UPLC-Q-TOF-MS/MS Analysis of Brain and Blood Absorption Components of Buyang Huanwu Tang After Intragastric Administration
10.13422/j.cnki.syfjx.20182309
- VernacularTitle: 补阳还五汤吸收入脑及入血成分的UPLC-Q-TOF-MS/MS分析
- Author:
Xiao SHEN
1
;
Hua-zhu ZHENG
1
;
Ying-jiao MENG
1
;
Xiang-li YAN
1
;
Sheng-xin WANG
1
;
Ai-ming YU
1
;
Li-sheng WANG
1
Author Information
1. School of Pharmaceutical Sciences, Guangzhou University of Chinese Medicine, Guangzhou 510006, China
- Publication Type:Research Article
- Keywords:
Buyang Huanwu Tang;
calycosin-7-glucoside;
albiflorin;
cerebral homogenate;
formononetin-7-O-β-D-glucoside-6″-O-acetyl;
plasma;
prototype components
- From:
Chinese Journal of Experimental Traditional Medical Formulae
2019;25(2):8-13
- CountryChina
- Language:Chinese
-
Abstract:
Objective:To analyze and identify the brain and blood absorption components of rats after intragastric administration of Buyang Huanwu Tang(BYHWT).
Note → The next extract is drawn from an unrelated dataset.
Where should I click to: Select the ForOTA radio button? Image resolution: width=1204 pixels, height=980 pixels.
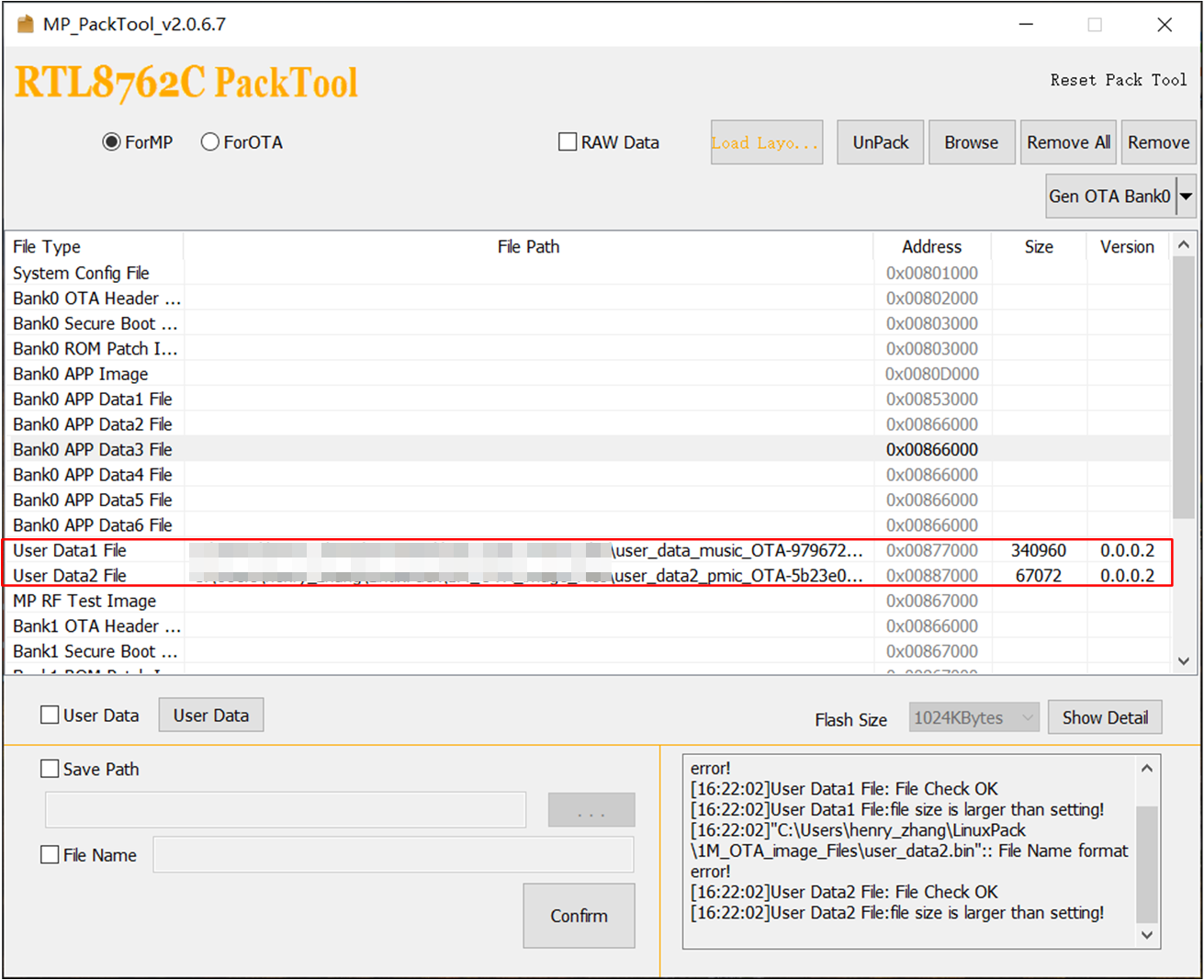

Method:The brain tissue,plasma of normal rats and the cerebral ischemia-reperfusion rats were analyzed by UPLC-Q-TOF-MS/MS.The prototype components in BYHWT were identified according to retention time,accurate relative molecular weight,primary and secondary mass spectrometry data. Result:After the administration of BYHWT,five compounds were found to enter the normal brain tissue through the blood-brain barrier and identified as calycosin-7-glucoside,albiflorin,formononetin-7-O-β-D-glucoside-6″-O-acetyl,safflower yellow A and astragaloside A;two compounds penetrated the blood-brain barrier and entered modeling brain tissue,and they were identified as calycosin-7-glucoside and formononetin-7-O-β-D-glucoside-6″-O-acetyl;seven compounds entered normal plasma and were identified as calycosin-7-glucoside,albiflorin,hydroxysafflor yellow A,et al;three compounds entered model plasma and identified as calycosin-7-O-β-D-glucoside-6″-O-acetyl,6″-O-acetyl-(6αR,11αR)-9,10-dimetho-xypterocarpan-3-O-β-D-glucoside and formononetin-7-O-β-D-glucoside-6″-O-acetyl. Conclusion:BYHWT has different pharmacological material basis in normal and cerebral ischemia-reperfusion rats.